3 Best Golf Exercises You Aren't Doing

by Ken MacDonald of Lifetime Performance

These days it is easy to go on the Internet, search YouTube and be absolutely inundated with exercises that are “golf specific”.  If you don’t believe me, try it yourself.  The purpose of this article is not to tell you that my exercises are better than any you find on the Internet, but to explain the reasoning behind why I chose them.

Most explanations of the exercises found on YouTube tell you that you need to do this exercise for “mobility”, or that this will help your “core get stronger”.  Somewhere along the exercise road,  these  criteria became the only two components required for a solid, efficient golf swing. Will holding a plank for 5 minutes fix your slice or keep you from standing up out of your posture?? Probably not, but it’s a hell of an accomplishment!  I’m not saying that you shouldn't try to get your core strong or that you shouldn't strive to have good flexibility.  What I am saying is that not every exercise is appropriate for every person.  In other words, for one person thoracic spine rotation may not be a problem, in fact it’s possible to have too much mobility within the body.  If that’s the case, then stretching for the sake of stretching because it’s “golf specific” can actually make structures within the body more unstable. Additionally, having the core strength to do a plank for that long will do little in regards to stabilizing your lower body and helping you to maintain your spinal angle through the swing.

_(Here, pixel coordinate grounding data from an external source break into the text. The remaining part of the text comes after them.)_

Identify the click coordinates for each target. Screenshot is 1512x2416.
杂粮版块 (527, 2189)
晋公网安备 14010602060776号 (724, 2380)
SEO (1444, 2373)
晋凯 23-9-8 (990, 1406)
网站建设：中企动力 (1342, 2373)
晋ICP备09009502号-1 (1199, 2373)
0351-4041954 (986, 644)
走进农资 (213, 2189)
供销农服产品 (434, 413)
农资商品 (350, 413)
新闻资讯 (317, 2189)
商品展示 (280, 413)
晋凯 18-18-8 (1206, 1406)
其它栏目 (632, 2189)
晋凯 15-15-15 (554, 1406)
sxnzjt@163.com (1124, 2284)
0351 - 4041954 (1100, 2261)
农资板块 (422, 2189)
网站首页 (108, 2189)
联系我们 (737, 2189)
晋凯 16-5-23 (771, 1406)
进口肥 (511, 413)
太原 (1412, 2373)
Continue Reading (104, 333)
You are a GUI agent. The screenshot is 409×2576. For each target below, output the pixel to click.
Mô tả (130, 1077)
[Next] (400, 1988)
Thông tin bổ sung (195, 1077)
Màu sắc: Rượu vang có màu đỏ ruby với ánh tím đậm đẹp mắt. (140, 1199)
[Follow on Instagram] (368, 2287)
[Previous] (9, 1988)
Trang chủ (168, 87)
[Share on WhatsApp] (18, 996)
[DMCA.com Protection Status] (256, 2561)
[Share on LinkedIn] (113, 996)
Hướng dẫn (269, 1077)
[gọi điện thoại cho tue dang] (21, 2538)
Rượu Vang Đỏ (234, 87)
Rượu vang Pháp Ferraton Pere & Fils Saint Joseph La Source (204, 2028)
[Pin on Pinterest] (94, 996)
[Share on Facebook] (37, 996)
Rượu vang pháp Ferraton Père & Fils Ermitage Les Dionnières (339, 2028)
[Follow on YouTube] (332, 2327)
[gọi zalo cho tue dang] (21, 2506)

The exercises below are ones that combine elements of mobility, stability, strength and most importantly proper movement patterning

Single Arm Bent Over Barbell Row

This is a great exercise for working the posterior muscles of the body from the hamstrings all the way to the upper back.  These are the muscles required to maintain a neutral spine angle at address.  You’ll also find the abs working hard to maintain a symmetrical trunk position because the weight of the bar will try to rotate you out of position.  The row itself challenges your ability to rotate your spine along its proper angle without using your body to lift up to assist the motion.  This is a challenging exercise so start light and work your way up slowly.


Cable Row and Rotate

Coordinating this exercise may be difficult in the beginning, but once you find the right positions you will be hard pressed to find a better golf -specific force producing movement.  The key to this exercise is to make sure you load properly into your trailing- side hip without moving laterally towards the machine or tilting away from the machine (similar to what happens in a reverse pivot).  Once you load onto the hip, push your trailing side foot hard into the ground driving your hips into a lateral shift and rotation.  Finish tall and fully rotated through the hip.  Despite the small pulling motion with the lead arm, this is predominantly a lower body exercise.  Do the reps quickly and you have a great speed exercise as well.


Resisted Hip Twister

While this may not fall into the category of a true strength exercise, it will challenge your ability to separate your lower body from your upper body…a move critical for proper sequencing and power.  The act of holding the band out in front creates a rotational stress through the oblique and abdominal muscles.  More importantly it helps with stabilizing the upper body.  This stabilization effect makes it easier for you rotate your hips separately from your upper body.  You will also feel how much the thoracic spine needs to move to be able to do this properly.